Smart Building

At a glance

The term smart building refers to buildings that are technically equipped in such a way that selected aspects can be centrally controlled or completely automated. These aspects can include a wide variety of things, such as optimizing energy consumption depending on use, automated lighting control depending on daylight and presence, automatic opening of windows using networked actuators or the evaluation of sensors such as fire or motion detectors. Smart Buildings usually refer to larger functional buildings such as offices, airports or shopping centres, which justify the expense of networking.

Technical principles for networked buildings

The Internet of Things provides the necessary technical basis to realize a fully networked building. It enables the networking of devices, systems or sensors and also provides interfaces to the Internet or to surfaces that people can use for the maintenance, monitoring or control of building services engineering.

Smart Sensors
Automation in intelligent buildings works better the more data is available for control. For this purpose, the building requires a large number of sensors that measure a wide variety of values (e.g. brightness, movement, temperature, humidity, etc.) and transmit them to the control center. Smart sensors offer the advantage here that they can interpret the measured values on site before they transmit their pre-processed signals. This means that decisions can be made even faster and the building services can be controlled with less delay.

Wireless communication
NarrowBand IoT is a technology that makes the communication of various networked devices more energy-efficient and thus cheaper. This radio standard was specifically developed for applications from the Internet of Things and offers particularly good network coverage with narrowband data transmission compared to other standards. In addition, the radio technology also works reliably in problematic places such as basement rooms. NarrowBand IoT thus enables reliable wireless networking throughout the building.
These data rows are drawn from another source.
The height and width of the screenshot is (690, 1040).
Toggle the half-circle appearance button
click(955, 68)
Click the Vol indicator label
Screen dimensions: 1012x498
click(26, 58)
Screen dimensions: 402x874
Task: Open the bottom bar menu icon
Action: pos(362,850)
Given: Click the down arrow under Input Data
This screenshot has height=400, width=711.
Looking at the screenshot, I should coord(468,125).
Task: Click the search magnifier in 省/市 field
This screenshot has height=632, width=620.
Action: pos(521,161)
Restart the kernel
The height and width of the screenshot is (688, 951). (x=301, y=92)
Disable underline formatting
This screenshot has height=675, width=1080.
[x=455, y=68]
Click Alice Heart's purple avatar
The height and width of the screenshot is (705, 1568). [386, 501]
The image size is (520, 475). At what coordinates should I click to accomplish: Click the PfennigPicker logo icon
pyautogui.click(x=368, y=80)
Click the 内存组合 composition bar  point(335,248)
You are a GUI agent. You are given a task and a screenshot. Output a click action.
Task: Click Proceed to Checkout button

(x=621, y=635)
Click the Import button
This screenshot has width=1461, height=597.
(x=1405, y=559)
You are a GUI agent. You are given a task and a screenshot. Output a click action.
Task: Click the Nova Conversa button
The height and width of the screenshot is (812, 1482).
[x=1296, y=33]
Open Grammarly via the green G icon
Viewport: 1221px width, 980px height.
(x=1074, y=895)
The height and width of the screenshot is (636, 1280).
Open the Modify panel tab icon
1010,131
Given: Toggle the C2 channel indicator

Other technical components

  • Actuators for mechanical control (e.g. automatically opening and closing windows)
  • Control units (e.g. for lighting, ventilation, air conditioning)
  • digital meters (e.g. for energy or water consumption)
  • Software and network technology for central control and automation
  • Measured values from the Internet or from the environment (e.g. weather data)

Advantages of smart buildings

The basic idea behind the Smart Building is to automate as many simple tasks as possible to make the user's stay more comfortable. For example, windows, thermostats and ventilation systems that automatically provide an optimal indoor climate based on measured values in the building and the current weather create a more pleasant working environment. Automation also has a positive effect on the efficient use of resources in many areas, e.g. energy consumption. Example: The heating can be switched off dynamically earlier than planned, if no one is in the office anymore.